Vodafone's Shares Hit 5 Year High on Verizon / AT&T Deal
Vodafone's shares soared to a five year high in early London trading following renewed speculation that Verizon Communications is sealing a deal to take over the companies' wireless partnership in the United States and will sell assets to AT&T.
According to a report in the Financial Times' Alphaville blog, Verizon is looking to offer about a 40 percent premium to the company's share price, or about 260 pence per share, for Vodafone's stake in its joint venture Verizon Wireless.
The report also says, citing "usually reliable people", that Verizon is then looking to sell Vodafone's international assets to AT&T for a premium.
Vodafone's stock soared more than 4.5 percent in early trading Monday to change hands at 195.23p - the highest level in at least five years - and superseded a previous record rally last month to 179.25p when reports that Verizon was close to proposing a plausible deal was rumoured to be presented shortly. The stock has gained 26.5 percent so far this year.
In December last year, media reports cited that Vodafone and Verizon discussed a full merger of the two companies, but negotiations broke down over disagreements on the combined company's leadership and headquarters location, which eventually led to the buyout or partial sale of Vodafone's stake in the Verizon Wireless a more likely outcome.
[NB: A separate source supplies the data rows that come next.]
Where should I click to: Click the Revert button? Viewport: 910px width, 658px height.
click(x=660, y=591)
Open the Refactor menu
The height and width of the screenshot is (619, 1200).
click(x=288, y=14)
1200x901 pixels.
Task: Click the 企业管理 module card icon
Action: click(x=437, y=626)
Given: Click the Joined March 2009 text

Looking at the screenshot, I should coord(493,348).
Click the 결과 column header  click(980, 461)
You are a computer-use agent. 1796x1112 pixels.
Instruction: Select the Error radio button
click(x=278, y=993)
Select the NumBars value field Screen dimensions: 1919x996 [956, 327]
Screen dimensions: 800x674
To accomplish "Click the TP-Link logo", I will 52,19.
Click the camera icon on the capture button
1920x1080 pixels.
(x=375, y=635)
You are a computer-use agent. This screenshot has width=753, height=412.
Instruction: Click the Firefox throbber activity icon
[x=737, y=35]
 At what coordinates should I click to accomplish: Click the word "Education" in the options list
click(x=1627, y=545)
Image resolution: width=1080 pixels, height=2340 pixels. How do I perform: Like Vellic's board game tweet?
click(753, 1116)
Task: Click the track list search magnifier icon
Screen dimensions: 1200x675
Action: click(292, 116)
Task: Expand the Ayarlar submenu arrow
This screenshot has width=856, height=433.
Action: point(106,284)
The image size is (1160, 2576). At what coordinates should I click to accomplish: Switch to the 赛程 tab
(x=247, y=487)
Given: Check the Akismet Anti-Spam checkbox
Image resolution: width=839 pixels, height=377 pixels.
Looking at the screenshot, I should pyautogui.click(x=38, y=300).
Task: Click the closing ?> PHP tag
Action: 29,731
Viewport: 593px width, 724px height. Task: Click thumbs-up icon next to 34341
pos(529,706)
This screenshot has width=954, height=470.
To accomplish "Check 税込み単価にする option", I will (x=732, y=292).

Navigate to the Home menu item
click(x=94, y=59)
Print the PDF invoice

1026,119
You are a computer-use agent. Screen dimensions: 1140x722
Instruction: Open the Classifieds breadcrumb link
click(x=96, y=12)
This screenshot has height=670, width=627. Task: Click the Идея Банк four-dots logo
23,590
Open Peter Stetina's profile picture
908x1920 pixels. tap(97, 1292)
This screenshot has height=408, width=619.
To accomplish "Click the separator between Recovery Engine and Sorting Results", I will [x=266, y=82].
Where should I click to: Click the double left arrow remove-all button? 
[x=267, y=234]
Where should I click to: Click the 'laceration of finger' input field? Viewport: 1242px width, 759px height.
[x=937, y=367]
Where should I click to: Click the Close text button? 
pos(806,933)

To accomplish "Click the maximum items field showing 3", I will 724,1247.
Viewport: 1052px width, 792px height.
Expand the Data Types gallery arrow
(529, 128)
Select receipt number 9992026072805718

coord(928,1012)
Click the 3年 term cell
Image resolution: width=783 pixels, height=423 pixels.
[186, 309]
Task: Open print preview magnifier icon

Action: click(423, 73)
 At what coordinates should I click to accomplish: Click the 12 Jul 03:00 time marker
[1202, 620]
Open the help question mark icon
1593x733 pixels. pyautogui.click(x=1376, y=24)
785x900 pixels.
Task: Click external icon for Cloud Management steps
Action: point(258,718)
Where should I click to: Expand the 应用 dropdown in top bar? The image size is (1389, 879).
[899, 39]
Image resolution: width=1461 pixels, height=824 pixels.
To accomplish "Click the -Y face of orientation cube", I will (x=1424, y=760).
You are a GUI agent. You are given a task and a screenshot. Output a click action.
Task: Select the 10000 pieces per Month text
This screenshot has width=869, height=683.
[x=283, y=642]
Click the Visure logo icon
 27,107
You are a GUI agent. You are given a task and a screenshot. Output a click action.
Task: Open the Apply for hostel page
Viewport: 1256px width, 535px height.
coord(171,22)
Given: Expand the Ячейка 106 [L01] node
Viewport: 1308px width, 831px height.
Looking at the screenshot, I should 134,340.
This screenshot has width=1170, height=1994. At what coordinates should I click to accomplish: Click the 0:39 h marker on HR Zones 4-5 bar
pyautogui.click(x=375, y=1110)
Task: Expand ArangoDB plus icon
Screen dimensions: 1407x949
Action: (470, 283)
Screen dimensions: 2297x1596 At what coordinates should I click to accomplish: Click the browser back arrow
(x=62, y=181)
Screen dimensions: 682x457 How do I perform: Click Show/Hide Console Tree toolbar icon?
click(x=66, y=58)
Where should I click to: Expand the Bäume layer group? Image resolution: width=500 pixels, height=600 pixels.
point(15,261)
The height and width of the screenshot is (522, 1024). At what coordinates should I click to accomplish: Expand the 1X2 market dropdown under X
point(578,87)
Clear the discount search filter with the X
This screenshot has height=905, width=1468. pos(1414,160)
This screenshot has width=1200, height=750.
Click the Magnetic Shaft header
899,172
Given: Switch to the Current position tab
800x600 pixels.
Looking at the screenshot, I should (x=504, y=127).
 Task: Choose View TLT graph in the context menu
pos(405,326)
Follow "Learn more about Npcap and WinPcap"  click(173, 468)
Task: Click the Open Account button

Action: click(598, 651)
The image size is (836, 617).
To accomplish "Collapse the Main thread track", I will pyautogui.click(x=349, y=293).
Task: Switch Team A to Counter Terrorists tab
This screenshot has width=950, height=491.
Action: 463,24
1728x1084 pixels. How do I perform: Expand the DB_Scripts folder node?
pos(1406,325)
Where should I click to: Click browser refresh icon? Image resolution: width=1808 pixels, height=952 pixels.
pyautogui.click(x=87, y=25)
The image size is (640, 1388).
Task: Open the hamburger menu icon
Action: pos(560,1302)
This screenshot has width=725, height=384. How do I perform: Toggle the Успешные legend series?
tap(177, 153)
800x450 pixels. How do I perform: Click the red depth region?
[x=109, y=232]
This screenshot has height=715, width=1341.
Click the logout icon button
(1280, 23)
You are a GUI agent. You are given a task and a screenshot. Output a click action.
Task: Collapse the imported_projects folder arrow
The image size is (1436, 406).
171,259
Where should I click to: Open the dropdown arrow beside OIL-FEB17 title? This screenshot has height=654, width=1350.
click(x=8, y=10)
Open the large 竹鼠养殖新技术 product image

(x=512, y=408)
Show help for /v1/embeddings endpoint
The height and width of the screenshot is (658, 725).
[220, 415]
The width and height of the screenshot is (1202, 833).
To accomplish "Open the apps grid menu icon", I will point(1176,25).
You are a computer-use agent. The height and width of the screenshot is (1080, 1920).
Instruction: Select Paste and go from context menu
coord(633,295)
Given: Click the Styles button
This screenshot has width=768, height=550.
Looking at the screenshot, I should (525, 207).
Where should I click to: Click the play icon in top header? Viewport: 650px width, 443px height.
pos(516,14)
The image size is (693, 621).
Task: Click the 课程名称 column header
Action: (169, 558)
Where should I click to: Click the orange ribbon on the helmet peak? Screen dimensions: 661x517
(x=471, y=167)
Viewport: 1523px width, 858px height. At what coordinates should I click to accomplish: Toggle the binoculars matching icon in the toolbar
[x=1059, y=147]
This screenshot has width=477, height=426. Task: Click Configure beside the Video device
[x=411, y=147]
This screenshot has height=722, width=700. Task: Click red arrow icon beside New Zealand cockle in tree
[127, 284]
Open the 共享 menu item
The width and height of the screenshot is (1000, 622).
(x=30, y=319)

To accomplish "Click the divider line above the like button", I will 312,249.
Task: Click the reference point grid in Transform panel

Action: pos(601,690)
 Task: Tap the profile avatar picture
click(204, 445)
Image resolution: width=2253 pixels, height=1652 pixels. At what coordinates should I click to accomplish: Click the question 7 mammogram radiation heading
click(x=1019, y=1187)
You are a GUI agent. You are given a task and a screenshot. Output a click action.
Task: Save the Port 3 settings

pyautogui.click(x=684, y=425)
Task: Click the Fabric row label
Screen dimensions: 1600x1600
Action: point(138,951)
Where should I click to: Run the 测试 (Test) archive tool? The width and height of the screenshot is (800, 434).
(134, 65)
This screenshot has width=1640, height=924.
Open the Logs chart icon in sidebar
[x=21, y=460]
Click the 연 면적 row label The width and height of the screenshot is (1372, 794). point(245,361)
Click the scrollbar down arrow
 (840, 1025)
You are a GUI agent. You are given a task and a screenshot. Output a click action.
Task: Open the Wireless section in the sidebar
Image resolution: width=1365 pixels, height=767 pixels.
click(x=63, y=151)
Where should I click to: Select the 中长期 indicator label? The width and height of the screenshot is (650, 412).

The rumoured developments with AT&T as the asset buyer has pushed the potential M&A cashpile up to $245bn from original analyst estimates of $115bn, which was tipped to lead to a significant cash reserve for Vodafone, which has a current market value of around $125bn.
Currently, Vodafone only receives a special dividend from Verizon for its stake in Verizon Wireless but does not have control over the company so unlocking the 45 percent stake could mean a major cash injection for the group.
Verizon is also eager acquire full control over the joint venture as Verizon Wireless added a record 2.1m subscribers last quarter and generates a significant earnings margin of more than 41 percent.